- [WHAT IS EXPECTED]: Nothing past the line containing "المكافأة الترحيبية للمراهنات" belongs in the output. Copy exactly every line of the data below from the first up to and including it.

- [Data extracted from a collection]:
--

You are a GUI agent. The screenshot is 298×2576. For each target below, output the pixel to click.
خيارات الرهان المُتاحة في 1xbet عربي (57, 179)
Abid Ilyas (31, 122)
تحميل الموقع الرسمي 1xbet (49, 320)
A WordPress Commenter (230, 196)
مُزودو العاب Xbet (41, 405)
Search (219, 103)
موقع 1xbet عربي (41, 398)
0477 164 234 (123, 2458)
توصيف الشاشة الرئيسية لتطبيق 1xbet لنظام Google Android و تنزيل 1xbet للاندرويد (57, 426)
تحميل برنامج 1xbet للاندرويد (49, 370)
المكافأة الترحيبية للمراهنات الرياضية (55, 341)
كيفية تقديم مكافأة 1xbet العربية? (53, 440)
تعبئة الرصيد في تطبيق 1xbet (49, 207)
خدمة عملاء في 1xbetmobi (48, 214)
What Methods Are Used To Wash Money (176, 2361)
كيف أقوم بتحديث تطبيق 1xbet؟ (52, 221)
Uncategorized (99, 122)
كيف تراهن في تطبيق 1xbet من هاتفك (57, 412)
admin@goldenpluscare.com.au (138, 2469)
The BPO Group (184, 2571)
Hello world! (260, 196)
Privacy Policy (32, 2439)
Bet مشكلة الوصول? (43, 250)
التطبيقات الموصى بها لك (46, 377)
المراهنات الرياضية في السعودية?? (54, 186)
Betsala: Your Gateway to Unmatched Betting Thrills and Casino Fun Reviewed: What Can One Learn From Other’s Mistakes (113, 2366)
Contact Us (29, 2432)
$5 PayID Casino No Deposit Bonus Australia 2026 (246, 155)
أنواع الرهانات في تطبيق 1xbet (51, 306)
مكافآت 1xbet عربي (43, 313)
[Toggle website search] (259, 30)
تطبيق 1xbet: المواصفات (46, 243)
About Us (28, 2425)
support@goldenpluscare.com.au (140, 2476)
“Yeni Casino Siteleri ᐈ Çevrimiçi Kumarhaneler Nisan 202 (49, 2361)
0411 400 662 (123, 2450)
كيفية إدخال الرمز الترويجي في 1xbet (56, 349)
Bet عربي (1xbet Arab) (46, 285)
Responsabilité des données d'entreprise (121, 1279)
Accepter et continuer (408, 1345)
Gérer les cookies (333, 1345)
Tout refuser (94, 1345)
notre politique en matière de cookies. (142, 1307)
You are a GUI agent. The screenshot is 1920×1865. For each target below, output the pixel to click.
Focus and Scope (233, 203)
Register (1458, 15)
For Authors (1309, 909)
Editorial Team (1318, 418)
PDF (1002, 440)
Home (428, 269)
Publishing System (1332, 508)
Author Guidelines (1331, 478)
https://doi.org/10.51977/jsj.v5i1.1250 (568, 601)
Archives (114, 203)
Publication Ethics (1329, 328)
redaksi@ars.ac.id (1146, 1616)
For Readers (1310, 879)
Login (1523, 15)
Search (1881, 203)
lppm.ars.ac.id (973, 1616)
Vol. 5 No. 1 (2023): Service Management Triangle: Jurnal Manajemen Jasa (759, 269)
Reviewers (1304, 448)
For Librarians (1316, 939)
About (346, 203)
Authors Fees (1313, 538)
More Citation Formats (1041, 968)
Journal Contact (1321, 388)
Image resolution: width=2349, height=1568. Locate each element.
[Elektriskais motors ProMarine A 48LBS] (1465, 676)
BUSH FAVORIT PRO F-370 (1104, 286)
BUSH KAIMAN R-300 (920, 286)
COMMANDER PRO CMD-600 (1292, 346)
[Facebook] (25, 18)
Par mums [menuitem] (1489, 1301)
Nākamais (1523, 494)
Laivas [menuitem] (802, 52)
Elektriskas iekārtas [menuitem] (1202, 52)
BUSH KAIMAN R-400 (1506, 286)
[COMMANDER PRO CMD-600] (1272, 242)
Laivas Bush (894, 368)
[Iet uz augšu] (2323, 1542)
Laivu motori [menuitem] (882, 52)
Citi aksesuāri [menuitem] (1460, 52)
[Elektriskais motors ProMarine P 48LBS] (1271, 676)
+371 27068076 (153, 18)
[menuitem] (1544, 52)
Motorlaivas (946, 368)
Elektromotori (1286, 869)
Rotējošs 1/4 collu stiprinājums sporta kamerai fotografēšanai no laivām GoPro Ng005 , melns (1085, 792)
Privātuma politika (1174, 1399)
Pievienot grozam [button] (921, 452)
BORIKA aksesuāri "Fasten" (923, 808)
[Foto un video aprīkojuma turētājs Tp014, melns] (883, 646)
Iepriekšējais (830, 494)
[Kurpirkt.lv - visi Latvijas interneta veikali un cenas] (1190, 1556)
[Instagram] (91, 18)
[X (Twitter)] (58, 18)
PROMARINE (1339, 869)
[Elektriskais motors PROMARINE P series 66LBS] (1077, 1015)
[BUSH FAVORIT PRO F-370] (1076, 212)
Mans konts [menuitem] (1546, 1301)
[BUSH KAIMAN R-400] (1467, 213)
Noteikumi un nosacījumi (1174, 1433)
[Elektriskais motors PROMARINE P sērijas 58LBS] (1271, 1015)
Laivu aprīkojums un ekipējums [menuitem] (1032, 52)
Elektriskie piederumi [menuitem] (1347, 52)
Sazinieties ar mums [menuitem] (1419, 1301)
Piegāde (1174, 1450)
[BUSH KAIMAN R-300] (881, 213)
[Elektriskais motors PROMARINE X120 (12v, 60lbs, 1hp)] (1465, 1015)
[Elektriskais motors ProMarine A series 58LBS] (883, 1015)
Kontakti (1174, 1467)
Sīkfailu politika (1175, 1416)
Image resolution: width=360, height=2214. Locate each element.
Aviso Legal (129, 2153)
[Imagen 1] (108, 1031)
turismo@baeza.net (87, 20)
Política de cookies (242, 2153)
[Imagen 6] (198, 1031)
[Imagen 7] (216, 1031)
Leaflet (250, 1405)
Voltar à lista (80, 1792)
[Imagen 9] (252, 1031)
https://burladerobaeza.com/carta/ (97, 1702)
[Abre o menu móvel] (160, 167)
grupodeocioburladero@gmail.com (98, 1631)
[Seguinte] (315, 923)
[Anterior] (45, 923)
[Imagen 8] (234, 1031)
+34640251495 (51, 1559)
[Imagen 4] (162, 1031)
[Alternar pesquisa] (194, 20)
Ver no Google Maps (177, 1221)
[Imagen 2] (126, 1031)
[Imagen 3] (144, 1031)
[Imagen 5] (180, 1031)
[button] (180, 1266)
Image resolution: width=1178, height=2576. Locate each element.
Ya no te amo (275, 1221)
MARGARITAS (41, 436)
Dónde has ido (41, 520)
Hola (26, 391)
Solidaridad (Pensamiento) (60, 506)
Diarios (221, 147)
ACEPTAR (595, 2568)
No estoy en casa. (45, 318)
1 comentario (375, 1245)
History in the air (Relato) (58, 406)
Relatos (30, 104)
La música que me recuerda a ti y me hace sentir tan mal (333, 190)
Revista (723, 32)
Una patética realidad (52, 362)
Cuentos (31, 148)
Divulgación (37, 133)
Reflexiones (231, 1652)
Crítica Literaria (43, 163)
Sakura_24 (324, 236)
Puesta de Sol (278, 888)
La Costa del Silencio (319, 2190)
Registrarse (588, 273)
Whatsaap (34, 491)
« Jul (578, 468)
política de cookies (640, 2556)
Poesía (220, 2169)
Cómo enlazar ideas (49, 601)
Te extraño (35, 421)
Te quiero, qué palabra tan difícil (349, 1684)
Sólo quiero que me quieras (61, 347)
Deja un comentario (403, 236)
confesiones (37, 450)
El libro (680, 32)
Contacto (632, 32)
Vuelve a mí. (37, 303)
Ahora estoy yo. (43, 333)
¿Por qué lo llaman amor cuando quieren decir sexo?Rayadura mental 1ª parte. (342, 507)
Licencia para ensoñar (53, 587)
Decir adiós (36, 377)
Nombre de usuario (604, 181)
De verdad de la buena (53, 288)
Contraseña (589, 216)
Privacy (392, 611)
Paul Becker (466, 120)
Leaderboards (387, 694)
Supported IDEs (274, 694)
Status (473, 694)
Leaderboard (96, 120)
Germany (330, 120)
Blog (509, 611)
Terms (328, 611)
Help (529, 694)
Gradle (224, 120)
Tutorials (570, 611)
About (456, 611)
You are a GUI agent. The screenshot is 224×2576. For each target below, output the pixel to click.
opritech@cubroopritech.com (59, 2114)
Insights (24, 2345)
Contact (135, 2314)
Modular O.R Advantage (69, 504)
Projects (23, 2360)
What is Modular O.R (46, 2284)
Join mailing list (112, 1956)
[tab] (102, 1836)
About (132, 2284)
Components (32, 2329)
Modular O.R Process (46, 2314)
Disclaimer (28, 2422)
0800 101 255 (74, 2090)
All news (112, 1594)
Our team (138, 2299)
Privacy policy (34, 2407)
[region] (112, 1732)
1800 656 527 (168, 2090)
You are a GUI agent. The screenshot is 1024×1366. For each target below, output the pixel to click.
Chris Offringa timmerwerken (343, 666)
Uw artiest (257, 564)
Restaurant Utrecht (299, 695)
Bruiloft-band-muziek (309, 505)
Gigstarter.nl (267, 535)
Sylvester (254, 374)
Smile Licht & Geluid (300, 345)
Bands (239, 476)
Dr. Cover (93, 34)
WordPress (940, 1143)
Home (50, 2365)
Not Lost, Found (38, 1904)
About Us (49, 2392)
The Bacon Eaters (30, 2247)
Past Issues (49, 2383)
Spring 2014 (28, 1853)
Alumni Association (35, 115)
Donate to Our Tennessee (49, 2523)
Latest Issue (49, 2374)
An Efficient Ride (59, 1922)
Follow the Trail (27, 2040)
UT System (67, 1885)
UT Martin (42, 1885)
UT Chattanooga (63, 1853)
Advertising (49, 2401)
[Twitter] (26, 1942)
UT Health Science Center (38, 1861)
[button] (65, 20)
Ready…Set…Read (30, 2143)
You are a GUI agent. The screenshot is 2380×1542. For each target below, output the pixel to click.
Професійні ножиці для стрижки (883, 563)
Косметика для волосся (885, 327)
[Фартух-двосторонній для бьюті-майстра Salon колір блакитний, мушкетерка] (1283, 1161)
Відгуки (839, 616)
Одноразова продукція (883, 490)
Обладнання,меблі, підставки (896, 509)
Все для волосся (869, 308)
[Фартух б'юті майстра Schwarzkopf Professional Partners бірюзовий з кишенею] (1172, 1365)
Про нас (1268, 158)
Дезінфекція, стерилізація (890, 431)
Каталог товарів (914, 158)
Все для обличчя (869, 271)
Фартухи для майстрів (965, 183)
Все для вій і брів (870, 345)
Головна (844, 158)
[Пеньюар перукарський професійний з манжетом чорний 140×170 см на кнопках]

--

- [THE ANSWER]:
You are a GUI agent. The screenshot is 298×2576. For each target below, output the pixel to click.
خيارات الرهان المُتاحة في 1xbet عربي (57, 179)
Abid Ilyas (31, 122)
تحميل الموقع الرسمي 1xbet (49, 320)
A WordPress Commenter (230, 196)
مُزودو العاب Xbet (41, 405)
Search (219, 103)
موقع 1xbet عربي (41, 398)
0477 164 234 (123, 2458)
توصيف الشاشة الرئيسية لتطبيق 1xbet لنظام Google Android و تنزيل 1xbet للاندرويد (57, 426)
تحميل برنامج 1xbet للاندرويد (49, 370)
المكافأة الترحيبية للمراهنات الرياضية (55, 341)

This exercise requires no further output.